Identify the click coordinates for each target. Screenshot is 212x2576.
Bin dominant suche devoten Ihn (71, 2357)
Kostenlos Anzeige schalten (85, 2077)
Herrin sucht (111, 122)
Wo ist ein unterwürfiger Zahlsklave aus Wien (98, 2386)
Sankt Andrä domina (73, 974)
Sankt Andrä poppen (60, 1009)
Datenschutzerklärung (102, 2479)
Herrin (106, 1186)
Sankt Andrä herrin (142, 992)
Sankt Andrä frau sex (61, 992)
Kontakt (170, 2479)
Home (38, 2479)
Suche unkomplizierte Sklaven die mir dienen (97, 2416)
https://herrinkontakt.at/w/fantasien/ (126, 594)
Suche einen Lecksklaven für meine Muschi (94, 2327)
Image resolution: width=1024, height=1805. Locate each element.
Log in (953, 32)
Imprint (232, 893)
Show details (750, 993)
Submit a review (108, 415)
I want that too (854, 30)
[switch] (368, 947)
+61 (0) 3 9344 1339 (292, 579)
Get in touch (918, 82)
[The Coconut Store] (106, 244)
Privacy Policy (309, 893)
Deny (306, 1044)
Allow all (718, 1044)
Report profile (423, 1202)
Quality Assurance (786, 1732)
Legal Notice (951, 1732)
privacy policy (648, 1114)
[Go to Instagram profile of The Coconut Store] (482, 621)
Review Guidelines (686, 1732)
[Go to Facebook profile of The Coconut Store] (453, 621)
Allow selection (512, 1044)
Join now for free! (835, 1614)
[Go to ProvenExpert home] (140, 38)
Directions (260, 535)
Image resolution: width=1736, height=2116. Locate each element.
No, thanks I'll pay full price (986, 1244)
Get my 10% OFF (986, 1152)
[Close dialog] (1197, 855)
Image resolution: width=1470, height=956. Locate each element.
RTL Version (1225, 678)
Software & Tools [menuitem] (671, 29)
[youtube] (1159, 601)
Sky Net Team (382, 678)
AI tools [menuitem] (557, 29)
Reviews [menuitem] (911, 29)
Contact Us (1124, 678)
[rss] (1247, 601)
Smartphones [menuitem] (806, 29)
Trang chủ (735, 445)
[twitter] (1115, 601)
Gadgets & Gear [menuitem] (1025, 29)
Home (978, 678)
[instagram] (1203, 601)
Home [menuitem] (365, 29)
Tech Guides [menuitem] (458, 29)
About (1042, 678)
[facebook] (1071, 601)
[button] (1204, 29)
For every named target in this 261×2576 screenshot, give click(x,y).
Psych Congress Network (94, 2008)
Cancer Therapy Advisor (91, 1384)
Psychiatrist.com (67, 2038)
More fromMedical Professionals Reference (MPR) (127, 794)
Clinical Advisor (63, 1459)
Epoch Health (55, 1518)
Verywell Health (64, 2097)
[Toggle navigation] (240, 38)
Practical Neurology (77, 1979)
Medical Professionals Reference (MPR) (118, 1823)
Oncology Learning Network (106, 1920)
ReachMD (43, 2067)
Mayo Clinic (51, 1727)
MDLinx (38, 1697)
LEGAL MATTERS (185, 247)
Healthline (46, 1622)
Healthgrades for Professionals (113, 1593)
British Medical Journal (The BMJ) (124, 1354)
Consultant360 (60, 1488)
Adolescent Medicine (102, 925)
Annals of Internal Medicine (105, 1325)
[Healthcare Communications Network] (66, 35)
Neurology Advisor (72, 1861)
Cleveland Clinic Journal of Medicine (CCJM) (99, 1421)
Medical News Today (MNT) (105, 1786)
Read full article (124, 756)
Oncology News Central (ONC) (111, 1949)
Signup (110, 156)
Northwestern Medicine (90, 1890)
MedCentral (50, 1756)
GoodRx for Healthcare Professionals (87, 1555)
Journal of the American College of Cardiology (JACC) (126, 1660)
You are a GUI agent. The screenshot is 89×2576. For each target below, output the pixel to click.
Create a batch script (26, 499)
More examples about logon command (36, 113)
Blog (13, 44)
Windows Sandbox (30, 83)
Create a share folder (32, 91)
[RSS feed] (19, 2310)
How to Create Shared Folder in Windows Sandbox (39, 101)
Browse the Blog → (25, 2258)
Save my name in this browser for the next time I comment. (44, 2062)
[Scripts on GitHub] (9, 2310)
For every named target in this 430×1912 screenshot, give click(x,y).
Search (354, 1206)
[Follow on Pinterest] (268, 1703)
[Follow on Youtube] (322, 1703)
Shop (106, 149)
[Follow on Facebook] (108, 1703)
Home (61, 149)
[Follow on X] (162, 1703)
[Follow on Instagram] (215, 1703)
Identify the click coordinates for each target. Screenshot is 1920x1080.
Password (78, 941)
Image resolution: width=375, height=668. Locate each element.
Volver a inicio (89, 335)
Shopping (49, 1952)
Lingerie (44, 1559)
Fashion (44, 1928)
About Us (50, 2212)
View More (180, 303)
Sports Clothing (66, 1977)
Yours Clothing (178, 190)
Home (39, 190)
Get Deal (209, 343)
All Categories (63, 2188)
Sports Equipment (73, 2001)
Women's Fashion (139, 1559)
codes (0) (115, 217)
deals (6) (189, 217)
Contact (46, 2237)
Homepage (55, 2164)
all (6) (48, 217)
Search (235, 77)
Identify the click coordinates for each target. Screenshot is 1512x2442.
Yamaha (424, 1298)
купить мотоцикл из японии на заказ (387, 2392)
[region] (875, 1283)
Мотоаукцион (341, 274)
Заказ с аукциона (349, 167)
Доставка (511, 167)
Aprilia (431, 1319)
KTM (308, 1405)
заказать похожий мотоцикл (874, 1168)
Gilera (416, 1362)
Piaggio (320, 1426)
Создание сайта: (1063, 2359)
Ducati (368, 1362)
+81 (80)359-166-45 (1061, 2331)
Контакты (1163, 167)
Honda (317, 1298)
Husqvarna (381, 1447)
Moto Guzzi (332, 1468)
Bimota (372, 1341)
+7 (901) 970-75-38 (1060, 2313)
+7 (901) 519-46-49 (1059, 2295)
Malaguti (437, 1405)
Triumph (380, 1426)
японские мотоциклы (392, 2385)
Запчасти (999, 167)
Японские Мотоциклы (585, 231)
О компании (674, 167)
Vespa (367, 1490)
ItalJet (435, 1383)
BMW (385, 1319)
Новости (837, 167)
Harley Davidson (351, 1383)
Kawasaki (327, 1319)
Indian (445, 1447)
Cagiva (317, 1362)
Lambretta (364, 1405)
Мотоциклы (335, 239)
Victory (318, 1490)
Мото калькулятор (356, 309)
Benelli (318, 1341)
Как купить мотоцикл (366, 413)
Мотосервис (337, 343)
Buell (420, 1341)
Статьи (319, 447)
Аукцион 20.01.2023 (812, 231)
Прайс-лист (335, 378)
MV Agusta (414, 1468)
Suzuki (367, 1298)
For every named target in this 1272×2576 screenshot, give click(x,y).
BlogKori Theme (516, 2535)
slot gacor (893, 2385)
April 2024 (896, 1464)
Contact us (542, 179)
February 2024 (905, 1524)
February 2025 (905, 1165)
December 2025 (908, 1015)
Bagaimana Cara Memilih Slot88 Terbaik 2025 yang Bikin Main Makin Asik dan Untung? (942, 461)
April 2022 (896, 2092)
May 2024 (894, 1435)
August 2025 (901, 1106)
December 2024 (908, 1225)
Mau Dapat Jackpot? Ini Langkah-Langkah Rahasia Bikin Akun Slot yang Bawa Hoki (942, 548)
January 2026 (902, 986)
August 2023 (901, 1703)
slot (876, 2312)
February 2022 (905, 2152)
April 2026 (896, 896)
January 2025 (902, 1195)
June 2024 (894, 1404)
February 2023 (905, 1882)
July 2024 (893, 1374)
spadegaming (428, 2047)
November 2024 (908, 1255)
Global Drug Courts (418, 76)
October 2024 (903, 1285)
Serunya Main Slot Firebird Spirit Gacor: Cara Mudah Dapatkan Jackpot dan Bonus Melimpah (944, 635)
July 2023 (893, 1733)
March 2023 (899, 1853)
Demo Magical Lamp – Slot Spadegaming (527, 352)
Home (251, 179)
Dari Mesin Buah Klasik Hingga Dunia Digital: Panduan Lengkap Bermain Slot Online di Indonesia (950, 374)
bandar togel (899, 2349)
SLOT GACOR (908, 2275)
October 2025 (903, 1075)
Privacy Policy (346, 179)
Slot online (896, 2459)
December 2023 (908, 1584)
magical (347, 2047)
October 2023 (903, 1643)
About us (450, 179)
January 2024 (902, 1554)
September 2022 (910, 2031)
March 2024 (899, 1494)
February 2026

→ **TASK REQUIREMENTS**
Repeat exactly the lines of the listing above, from the one with "Yours Clothing (178, 190)" down to the one with "Новости (837, 167)"; both of those lines belong in the range.

→ **RESPONSE FOR THIS EXERCISE**
Yours Clothing (178, 190)
Home (39, 190)
Get Deal (209, 343)
All Categories (63, 2188)
Sports Equipment (73, 2001)
Women's Fashion (139, 1559)
codes (0) (115, 217)
deals (6) (189, 217)
Contact (46, 2237)
Homepage (55, 2164)
all (6) (48, 217)
Search (235, 77)
Identify the click coordinates for each target. Screenshot is 1512x2442.
Yamaha (424, 1298)
купить мотоцикл из японии на заказ (387, 2392)
[region] (875, 1283)
Мотоаукцион (341, 274)
Заказ с аукциона (349, 167)
Доставка (511, 167)
Aprilia (431, 1319)
KTM (308, 1405)
заказать похожий мотоцикл (874, 1168)
Gilera (416, 1362)
Piaggio (320, 1426)
Создание сайта: (1063, 2359)
Ducati (368, 1362)
+81 (80)359-166-45 (1061, 2331)
Контакты (1163, 167)
Honda (317, 1298)
Husqvarna (381, 1447)
Moto Guzzi (332, 1468)
Bimota (372, 1341)
+7 (901) 970-75-38 (1060, 2313)
+7 (901) 519-46-49 (1059, 2295)
Malaguti (437, 1405)
Triumph (380, 1426)
японские мотоциклы (392, 2385)
Запчасти (999, 167)
Японские Мотоциклы (585, 231)
О компании (674, 167)
Vespa (367, 1490)
ItalJet (435, 1383)
BMW (385, 1319)
Новости (837, 167)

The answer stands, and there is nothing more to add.